§ **Texto de lectura**
▼▼▼

Se ha roto el microondas en casa y caliento la leche en un cazo. Lo quemo puntualmente todas las mañanas. Soy consciente y lo sigo haciendo. Prefiero este ritual negro para ordenar el paso de los días a los aplausos de las ocho: empiezan a recordarme a los horteras que palmean cuando el avión aterriza, pero con el avión estrellado y oliendo a muerte. Huele a muerto en todo el país, España huele a muertos sin cifrar, huele a residencias de ancianos llenas de muertos. Los sanitarios no os oyen: están tapando con sábanas a los muertos. Los familiares no os oyen: están llorando a sus muertos. Lloran a sus muertos adorando sus imágenes, como los feligreses, porque España huele a muerto, a dios muerto, y no hay cuerpo que velar.

“Qué triste le pone siempre a uno la alegría de los tontos, en el manicomio como en el fútbol o en la tele”, decía Umbral. Qué triste me ponen a mí los aplausos de las ocho: esa fiesta artificial, estéril, histriónica, con sus silbidos y sus cánticos de hooligans que equivalen a un ardor estomacal, diario, incansable. Aplausos como rebuznos tristes en medio de ciudades desérticas.

Lo peor son las canciones. Las terribles canciones nuevas, la banda sonora absurda y agónica que merece, por otra parte, un país en descomposición como éste. No se dan cuenta los autores de que las canciones sobre el encierro nacen muertas, porque todo está lleno de muertos: son canciones abortadas, canciones que odiaremos en cuanto salgamos de aquí, canciones que detestamos ya, de hecho, porque quieren ser alentadoras y sólo son fúnebres. No pueden ser otra cosa.

Canciones radicalmente sordas al pulso humano, canciones que nos piden que sonriamos cuando sólo tenemos ganas de vomitar en el lavabo, canciones de la paciencia cuando sólo esperamos insomnio y asco, pánico y asco, hastío y asco, canciones festivas que nos sugieren buscarle el lado positivo a esta España de los cadáveres sin entierro. 

No pienso encontrarle ninguna lectura constructiva a todo este terror, a esta pesadilla rebozada de horterismo. Está todo lleno de muertos y de horteras vivos: los ñoños de “ay, mira los animalitos tomando las calles, la naturaleza se abre paso, el planeta está descansando” -¿qué quieren de nosotros esos psicópatas? ¿Que nos encerremos en nuestra casa de por vida para que los zorros forniquen en las carreteras?-. O los horteras obsesivos del deporte, con espíritu de Forrest Gump, que nos regañan a los que aún no hemos salido a correr alrededor del sofá para buscarnos a nosotros mismos.

▲▲▲

§ **Datos de entrada**

▼▼▼

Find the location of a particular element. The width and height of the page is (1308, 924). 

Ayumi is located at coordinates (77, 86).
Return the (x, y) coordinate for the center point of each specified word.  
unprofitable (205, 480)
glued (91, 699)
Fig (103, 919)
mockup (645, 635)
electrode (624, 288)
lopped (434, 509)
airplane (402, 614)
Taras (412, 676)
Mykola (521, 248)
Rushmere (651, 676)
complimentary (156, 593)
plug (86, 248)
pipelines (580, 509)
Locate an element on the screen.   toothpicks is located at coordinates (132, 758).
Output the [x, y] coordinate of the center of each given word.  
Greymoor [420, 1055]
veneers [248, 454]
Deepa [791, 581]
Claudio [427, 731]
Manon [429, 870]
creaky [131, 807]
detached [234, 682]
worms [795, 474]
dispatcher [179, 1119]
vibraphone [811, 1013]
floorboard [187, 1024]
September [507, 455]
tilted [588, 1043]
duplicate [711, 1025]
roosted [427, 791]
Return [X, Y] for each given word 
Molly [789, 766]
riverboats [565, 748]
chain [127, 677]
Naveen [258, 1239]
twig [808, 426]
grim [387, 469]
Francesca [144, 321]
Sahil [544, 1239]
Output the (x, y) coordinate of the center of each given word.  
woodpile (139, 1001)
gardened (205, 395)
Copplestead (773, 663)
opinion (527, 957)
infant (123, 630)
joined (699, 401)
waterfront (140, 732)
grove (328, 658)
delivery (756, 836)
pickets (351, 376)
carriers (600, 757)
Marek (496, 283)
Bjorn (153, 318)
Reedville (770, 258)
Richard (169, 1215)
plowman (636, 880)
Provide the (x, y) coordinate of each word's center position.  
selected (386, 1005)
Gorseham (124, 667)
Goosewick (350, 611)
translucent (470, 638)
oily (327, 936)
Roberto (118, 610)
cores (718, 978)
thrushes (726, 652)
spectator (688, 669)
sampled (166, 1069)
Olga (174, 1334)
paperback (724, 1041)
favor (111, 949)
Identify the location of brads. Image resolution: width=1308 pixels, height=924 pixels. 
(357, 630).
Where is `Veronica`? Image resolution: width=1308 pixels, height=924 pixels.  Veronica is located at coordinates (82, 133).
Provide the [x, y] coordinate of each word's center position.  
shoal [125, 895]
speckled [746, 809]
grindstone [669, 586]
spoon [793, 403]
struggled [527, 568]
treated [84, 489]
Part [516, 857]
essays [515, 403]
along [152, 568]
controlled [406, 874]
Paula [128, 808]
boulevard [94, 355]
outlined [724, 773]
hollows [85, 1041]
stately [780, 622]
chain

▲▲▲

§ **Enunciado**
¿Qué adjetivos acompañan a «esa fiesta» en el texto sobre el confinamiento? El listado no guarda relación alguna con el texto.

§ **Respuesta**
Artificial, estéril e histriónica.